Martyn Waites (b. 1963) is an English actor and author of hard-boiled fiction. Raised in Newcastle upon Tyne, he spent his post-university years selling leather coats, working in pubs and doing stand-up comedy. After a stint in drama school, Waites pursued life on the stage, performing regionally in theaters across England. TV and commercial work followed, and he continued to act full-time until the early 1990s, when he began writing his first novel: a noir mystery set in the city of his birth. Mary’s Prayer was published in 1997, and Waites followed it with three more novels starring the same character, an investigative journalist named Stephen Larkin.

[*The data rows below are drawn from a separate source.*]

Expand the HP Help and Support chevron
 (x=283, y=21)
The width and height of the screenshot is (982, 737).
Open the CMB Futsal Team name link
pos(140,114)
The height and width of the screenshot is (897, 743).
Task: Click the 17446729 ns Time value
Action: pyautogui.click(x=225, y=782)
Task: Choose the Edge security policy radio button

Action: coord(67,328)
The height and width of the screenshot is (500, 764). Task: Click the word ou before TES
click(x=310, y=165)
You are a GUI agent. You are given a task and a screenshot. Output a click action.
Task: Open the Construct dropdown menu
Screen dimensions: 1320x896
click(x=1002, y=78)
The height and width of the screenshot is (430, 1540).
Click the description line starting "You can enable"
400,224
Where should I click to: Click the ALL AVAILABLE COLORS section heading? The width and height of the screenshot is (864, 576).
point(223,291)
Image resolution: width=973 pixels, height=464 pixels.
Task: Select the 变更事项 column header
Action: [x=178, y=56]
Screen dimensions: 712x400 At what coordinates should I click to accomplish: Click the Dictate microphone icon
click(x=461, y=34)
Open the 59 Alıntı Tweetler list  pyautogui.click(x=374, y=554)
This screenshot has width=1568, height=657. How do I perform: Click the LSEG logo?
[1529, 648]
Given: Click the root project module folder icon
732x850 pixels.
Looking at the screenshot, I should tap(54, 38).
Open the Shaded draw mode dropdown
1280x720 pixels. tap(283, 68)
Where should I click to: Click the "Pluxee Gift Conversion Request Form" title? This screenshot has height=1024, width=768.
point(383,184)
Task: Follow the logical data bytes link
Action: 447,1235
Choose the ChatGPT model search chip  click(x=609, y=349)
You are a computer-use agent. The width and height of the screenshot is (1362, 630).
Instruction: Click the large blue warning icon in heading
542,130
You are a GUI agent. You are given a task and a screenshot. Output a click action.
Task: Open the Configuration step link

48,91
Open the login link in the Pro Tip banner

Since then he has divided his time between acting and writing. After concluding the Larkin series in 2003, he created another journalist, troubled reporter Joe Donovan, who made his first appearance in The Mercy Seat (2006). Waites’ most recent novel is Speak No Evil (2009). Along with his wife and children, he lives and works in Hertfordshire, a county north of London.
PROTAGONIST: Joe Donovan SETTING: Newcastle SERIES: #3 of 3 RATING: 3.0
It's depressing to realize that despite educational efforts and huge shifts in moral attitudes, there are groups of people who join together to promulgate racist attitudes and engage in horrific attacks on people of diverse backgrounds. This is the atmosphere in Newcastle, where an extremist group named National Unity Party (NUP) is targeting Muslims and other non-whites. Someone, possibly NUP, has tortured and killed a model Muslim student. NUP is aiming at achieving political power by mischaracterizing their victims' attitudes and will do anything to get there, including inciting race riots and manipulating the media. Some of the leaders of the NUP movement are radicals whose hay day was in the 1970s. As part of the group known as "Hollow Men", they put forth a Fascist agenda. All these many years later, some of them are still in the same mind set and recruiting Newcastle youth to achieve their goals.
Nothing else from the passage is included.